Text and element pointing records
================================

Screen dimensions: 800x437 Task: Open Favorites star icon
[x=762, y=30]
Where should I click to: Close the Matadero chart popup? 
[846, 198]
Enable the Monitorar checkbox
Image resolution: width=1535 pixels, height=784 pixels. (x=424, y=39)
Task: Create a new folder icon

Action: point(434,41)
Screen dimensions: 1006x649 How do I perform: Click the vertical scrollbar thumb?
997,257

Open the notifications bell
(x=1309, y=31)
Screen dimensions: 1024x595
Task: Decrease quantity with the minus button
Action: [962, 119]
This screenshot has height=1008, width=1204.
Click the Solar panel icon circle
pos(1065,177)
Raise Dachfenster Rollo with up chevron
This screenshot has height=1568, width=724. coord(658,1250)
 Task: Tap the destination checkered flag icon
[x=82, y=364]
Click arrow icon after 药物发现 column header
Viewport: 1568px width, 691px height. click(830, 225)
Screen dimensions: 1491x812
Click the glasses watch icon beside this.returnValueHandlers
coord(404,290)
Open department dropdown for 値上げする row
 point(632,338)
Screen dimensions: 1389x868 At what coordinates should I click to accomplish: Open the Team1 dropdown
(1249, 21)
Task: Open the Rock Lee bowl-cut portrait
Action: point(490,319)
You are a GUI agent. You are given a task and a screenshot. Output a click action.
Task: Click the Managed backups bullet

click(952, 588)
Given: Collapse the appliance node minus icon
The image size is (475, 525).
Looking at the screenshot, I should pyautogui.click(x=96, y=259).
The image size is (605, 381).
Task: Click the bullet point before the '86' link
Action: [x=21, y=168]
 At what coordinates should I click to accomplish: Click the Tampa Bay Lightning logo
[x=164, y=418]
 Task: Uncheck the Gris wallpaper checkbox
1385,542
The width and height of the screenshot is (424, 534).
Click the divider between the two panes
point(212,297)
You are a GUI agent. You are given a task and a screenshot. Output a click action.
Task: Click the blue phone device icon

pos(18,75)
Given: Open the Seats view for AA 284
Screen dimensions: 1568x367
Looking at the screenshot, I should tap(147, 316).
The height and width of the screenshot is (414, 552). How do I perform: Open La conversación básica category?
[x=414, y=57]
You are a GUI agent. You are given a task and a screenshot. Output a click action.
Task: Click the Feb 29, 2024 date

================================

Exercise :: Turn every line of the records into a Markdown table with two columns, Row and Line. Number the rows in order and leave out blank lines.

In response ::
| Row | Line |
|---|---|
| 1 | Screen dimensions: 800x437 Task: Open Favorites star icon |
| 2 | [x=762, y=30] |
| 3 | Where should I click to: Close the Matadero chart popup?  |
| 4 | [846, 198] |
| 5 | Enable the Monitorar checkbox |
| 6 | Image resolution: width=1535 pixels, height=784 pixels. (x=424, y=39) |
| 7 | Task: Create a new folder icon |
| 8 | Action: point(434,41) |
| 9 | Screen dimensions: 1006x649 How do I perform: Click the vertical scrollbar thumb? |
| 10 | 997,257 |
| 11 | Open the notifications bell |
| 12 | (x=1309, y=31) |
| 13 | Screen dimensions: 1024x595 |
| 14 | Task: Decrease quantity with the minus button |
| 15 | Action: [962, 119] |
| 16 | This screenshot has height=1008, width=1204. |
| 17 | Click the Solar panel icon circle |
| 18 | pos(1065,177) |
| 19 | Raise Dachfenster Rollo with up chevron |
| 20 | This screenshot has height=1568, width=724. coord(658,1250) |
| 21 |  Task: Tap the destination checkered flag icon |
| 22 | [x=82, y=364] |
| 23 | Click arrow icon after 药物发现 column header |
| 24 | Viewport: 1568px width, 691px height. click(830, 225) |
| 25 | Screen dimensions: 1491x812 |
| 26 | Click the glasses watch icon beside this.returnValueHandlers |
| 27 | coord(404,290) |
| 28 | Open department dropdown for 値上げする row |
| 29 |  point(632,338) |
| 30 | Screen dimensions: 1389x868 At what coordinates should I click to accomplish: Open the Team1 dropdown |
| 31 | (1249, 21) |
| 32 | Task: Open the Rock Lee bowl-cut portrait |
| 33 | Action: point(490,319) |
| 34 | You are a GUI agent. You are given a task and a screenshot. Output a click action. |
| 35 | Task: Click the Managed backups bullet |
| 36 | click(952, 588) |
| 37 | Given: Collapse the appliance node minus icon |
| 38 | The image size is (475, 525). |
| 39 | Looking at the screenshot, I should pyautogui.click(x=96, y=259). |
| 40 | The image size is (605, 381). |
| 41 | Task: Click the bullet point before the '86' link |
| 42 | Action: [x=21, y=168] |
| 43 |  At what coordinates should I click to accomplish: Click the Tampa Bay Lightning logo |
| 44 | [x=164, y=418] |
| 45 |  Task: Uncheck the Gris wallpaper checkbox |
| 46 | 1385,542 |
| 47 | The width and height of the screenshot is (424, 534). |
| 48 | Click the divider between the two panes |
| 49 | point(212,297) |
| 50 | You are a GUI agent. You are given a task and a screenshot. Output a click action. |
| 51 | Task: Click the blue phone device icon |
| 52 | pos(18,75) |
| 53 | Given: Open the Seats view for AA 284 |
| 54 | Screen dimensions: 1568x367 |
| 55 | Looking at the screenshot, I should tap(147, 316). |
| 56 | The height and width of the screenshot is (414, 552). How do I perform: Open La conversación básica category? |
| 57 | [x=414, y=57] |
| 58 | You are a GUI agent. You are given a task and a screenshot. Output a click action. |
| 59 | Task: Click the Feb 29, 2024 date |